Log-Cosh Loss: 17999.3069

cosh overflows double precision for errors this large (numpy shows inf for cosh before the log is applied). The log(cosh) values are computed using the stable formula log(cosh(x)) ≈ |x| − log(2) for large x. NumPy's np.logaddexp or custom stable implementations handle this in practice.

The gradient is exactly ±1.0000 for all samples — confirming the large-error MAE regime.


Log-Cosh is one of three hybrid approaches to the MSE/MAE trade-off. Huber loss (02-regression-losses.md) is the piecewise version: it is exactly quadratic below a threshold δ and exactly linear above it, with a hard kink at the transition. Log-Cosh is smooth everywhere — the transition from quadratic to linear happens continuously through the tanh gradient. For most regression tasks they perform similarly; choose Log-Cosh when you need a differentiable loss everywhere (some second-order optimizers require this), and Huber when interpretability of the threshold matters.

Honest Limitations

For very large outliers (errors in the millions when prices are in the hundreds of thousands), cosh overflows standard double precision. You need numerically stable implementations using log(cosh(x)) = |x| + log(1 + e^{-2|x|}) − log(2) for large x. Most deep learning frameworks (PyTorch's nn.SmoothL1Loss) implement Huber rather than Log-Cosh precisely because of this stability issue.

Log-Cosh is less interpretable than MSE or MAE. You cannot directly explain "our model minimizes log-cosh loss" to a business stakeholder without defining hyperbolic cosine. For production systems where the loss function must be documented for non-technical audiences, MAE or RMSE is usually preferred.

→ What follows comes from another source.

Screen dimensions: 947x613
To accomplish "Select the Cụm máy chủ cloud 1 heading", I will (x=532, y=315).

Log-Cosh is rarely available as a first-class loss in major frameworks. PyTorch and TensorFlow have MSE, MAE, and Huber built-in; Log-Cosh requires a custom implementation. This is not a technical barrier, but it adds maintenance burden and means you won't benefit from framework-level optimizations for the backward pass.


Test Your Understanding

  1. For error = 0.5 (small), compute log(cosh(0.5)) exactly. Then compute (0.5)²/2. How close are they? This demonstrates the quadratic approximation for small errors.

  2. For error = 10 (large), compute log(cosh(10)) using the approximation |x| − log(2). Compare to the actual value. What is the error in the approximation?

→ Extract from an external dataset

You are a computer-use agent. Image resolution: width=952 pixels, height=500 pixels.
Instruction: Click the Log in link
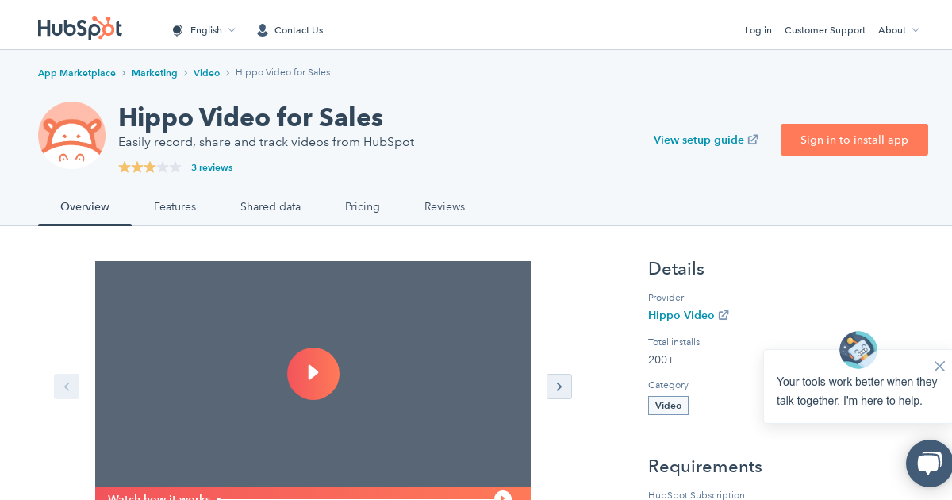click(758, 30)
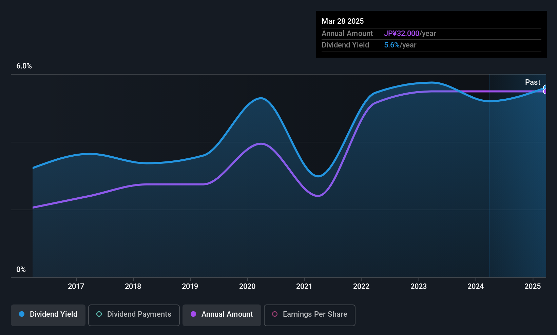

  3. The anchor errors (15,000–30,000) are all in the large-error regime where Log-Cosh ≈ MAE. If you normalize the data by dividing by 100,000 first, what regime would the errors fall in? Would gradient behavior change?

  4. Log-Cosh gradient is tanh(error). MSE gradient is 2×error. For error = 0.1, which gradient is larger? For error = 5.0, which is larger? At what error value do the two gradients cross?

  5. A regression model predicts house prices and most errors are in [−5000, 5000] but one training sample has an error of 500,000 (a data entry mistake). Compare how MSE, MAE, and Log-Cosh respond to this outlier in terms of (a) loss contribution and (b) gradient magnitude.